Texturing, Surfacing, and UV Map Generation Software

Plugins, Applications, and Efficiency Tools for Texture Artists

I've said many times that it's a really great time to be a texture artist. Over the past two or three years, a slew of new texturing, re-meshing, and UV mapping tools have emerged that have made the once tedious process of surfacing a 3D model a lot more enjoyable. Whether it's a one-click UV solutions, or a sophisticated 3D painting app, you're bound to find something on this list that makes you like texturing just a little bit more:


Pixologic ZBrush
Pixologic ZBrush. Copyright © 2011 Pixologic

While the chief use for each of these three packages is digital sculpting and high-poly detailing, they all do much more than that. Each of them has its own strengths and weaknesses, and while ZBrush is certainly the most ubiquitous of the three, they're all worth checking into. Their usefulness in a texturing pipeline comes primarily from the fact that they can be used to add an incredible amount of detail information to your model, which can then be baked down into diffuse, normal, ambient occlusion, and cavity maps. All three of these also have 3D painting capabilities for seamless texture painting.

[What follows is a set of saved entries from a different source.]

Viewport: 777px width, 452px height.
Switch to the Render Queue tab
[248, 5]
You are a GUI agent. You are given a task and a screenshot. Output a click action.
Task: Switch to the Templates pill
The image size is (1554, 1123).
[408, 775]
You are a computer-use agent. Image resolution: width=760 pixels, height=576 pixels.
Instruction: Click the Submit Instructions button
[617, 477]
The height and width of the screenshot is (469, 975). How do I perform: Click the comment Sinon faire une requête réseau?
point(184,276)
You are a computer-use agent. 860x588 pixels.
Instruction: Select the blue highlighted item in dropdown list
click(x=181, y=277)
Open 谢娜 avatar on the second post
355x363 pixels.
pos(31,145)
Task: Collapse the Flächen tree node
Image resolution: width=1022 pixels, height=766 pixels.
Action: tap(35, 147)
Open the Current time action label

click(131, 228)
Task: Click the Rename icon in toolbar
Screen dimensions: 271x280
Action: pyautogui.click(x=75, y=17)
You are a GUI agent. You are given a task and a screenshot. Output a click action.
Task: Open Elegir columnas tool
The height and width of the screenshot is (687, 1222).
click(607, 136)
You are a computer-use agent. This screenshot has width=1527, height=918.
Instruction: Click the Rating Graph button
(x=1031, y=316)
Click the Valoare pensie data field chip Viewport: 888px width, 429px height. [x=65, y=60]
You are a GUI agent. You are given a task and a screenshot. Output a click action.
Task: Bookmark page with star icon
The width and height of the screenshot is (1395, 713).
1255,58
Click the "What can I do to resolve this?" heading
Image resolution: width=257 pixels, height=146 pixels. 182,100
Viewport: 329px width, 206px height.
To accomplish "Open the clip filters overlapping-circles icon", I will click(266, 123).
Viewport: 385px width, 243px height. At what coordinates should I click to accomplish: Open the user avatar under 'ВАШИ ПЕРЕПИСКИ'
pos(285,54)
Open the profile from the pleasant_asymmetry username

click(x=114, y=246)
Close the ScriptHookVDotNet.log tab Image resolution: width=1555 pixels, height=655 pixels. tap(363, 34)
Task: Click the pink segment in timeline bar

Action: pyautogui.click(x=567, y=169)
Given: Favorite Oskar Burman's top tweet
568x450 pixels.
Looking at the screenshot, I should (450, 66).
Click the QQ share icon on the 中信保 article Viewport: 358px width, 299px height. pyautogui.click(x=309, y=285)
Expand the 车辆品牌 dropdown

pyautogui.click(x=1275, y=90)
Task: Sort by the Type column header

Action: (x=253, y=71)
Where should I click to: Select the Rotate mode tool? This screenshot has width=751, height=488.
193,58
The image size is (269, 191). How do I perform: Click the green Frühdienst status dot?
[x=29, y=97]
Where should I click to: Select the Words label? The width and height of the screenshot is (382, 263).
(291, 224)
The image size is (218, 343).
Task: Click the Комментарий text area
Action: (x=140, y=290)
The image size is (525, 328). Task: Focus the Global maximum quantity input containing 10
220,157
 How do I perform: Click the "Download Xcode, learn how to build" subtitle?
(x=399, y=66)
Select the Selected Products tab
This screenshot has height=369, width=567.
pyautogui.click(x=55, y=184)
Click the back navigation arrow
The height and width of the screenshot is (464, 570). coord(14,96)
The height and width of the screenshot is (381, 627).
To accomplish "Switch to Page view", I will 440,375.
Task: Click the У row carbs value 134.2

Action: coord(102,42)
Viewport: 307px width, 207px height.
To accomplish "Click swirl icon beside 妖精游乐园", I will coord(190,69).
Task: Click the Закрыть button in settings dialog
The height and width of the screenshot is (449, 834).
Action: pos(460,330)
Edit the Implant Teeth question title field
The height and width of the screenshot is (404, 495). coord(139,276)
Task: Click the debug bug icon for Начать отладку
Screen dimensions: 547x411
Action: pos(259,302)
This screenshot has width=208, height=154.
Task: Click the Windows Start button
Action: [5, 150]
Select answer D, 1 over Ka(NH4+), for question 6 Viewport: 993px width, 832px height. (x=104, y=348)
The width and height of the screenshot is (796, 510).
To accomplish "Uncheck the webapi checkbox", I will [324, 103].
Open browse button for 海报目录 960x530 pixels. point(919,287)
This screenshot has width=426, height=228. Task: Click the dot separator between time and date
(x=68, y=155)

  • ZBrush - ZBrush wears many hats, obviously. I think most artists would say that it's best-in-class for sculpting, and it's honestly only a few steps away from being an all-in-one content creation package. Learning ZBrush is a safe bet no matter what position you hold (or aspire to) in the industry.
  • Mudbox - Everytime I start to think that Mudbox is an also-ran in the sculpting game, I learn of another top-tier artist that uses it instead of ZBrush in their workflow. The apps share a lot in common, and where ZBrush excells in sculpting and detailing, Mudbox has better painting tools and an easier interface. They both get the job done, but I'll say this—Mudbox is almost universally recognized as having a better workflow for painting diffuse textures directly on the surface of your model. Many liken Mudbox's painting tools to a 3D version of Photoshop, and that's really saying something.
  • 3DCoat - I don't use 3DCoat, but I checked out all the documentation on their recent Version 4 beta release, and it's shockingly impressive. 3DCoat is way closer to parity with ZBrush and Mudbox than I though, and even beats them in certain regards. It's significantly less expensive to boot.

3D Painting

The dedicated 3D painting apps:

  • BodyPaint 3D - a 3D painting app developed by Maxon with some fairly unique features like multi-channel painting, the ability to use Photoshop brushes in 3D, and ray-traced previews while you paint. Definitely a step up from most integrated 3D painting tools (like Zbrush's poly-paint).
  • Mari - Super-expensive 3D painting tool developed for use in high-end film pipelines. It supports ridiculously high resolutions and boasts some impressive film credits, but it's probably a bit out of reach (and frankly, overkill) for most individual artists.

Map Generation/Baking

These apps are primarily used for baking high poly details onto a low poly mesh, generating ambient occlusion and normals from a bitmap image, and creating procedural textures:


  • XNormal - XNormal is pretty much the tool of choice for baking details from a high poly mesh onto a low-poly target. The software is free, and I doubt there's a single game artist on the planet who hasn't used it. Fantastic for baking normals, and in my opinion the AO maps it generates easily beat what you can get from Knald or nDo2, even if it does take a bit longer.
  • Substance Designer - Substance is a fully featured procedural texture generator that uses a node based graph workflwo to help you create unique tiling textures. I just started using Substance recently—it's just a blast to work with, and it's incredible how quickly you can get a great looking tileable map out of it.
  • Knald - Knald is a brand new map generation tool that uses your GPU to render out AO, cavity, convexity, and normal maps from any bitmap image or heightmap. Knald is one of the best tools of its kind, and has one of the best real-time model viewers out there. Plus it's crazy fast.
  • Crazybump - Crazybump is a very, very similar predecessor to Knald. It's been a popular tool for a long time, but it's really starting to show its age. I just think you get better results out of newer apps like Bitmap2Material and Knald.
  • nDo2 - nDo2 is Quixel's flagship normal mapping plugin for Photoshop and allows you to create highly customizable normal maps just by painting them on your 2D canvas. While nDo isn't the first piece of software that can generate normals from a 2D image, it does offer the highest level of control by far. nDo2 can also bake ambient occlusion, height, cavity, and convexity maps from your normals.
  • dDo - Also from Quixel, dDo is as close to an "automatic texturing" application as it gets. While dDo mostly delivers on its promise to give you usable texture bases in mere minutes, the quality of the results it returns is directly proportional to the information that you feed in. In other words, the software still requires a skilled operator. dDo works well as part of your texturing pipeline, but don't let it become a crutch.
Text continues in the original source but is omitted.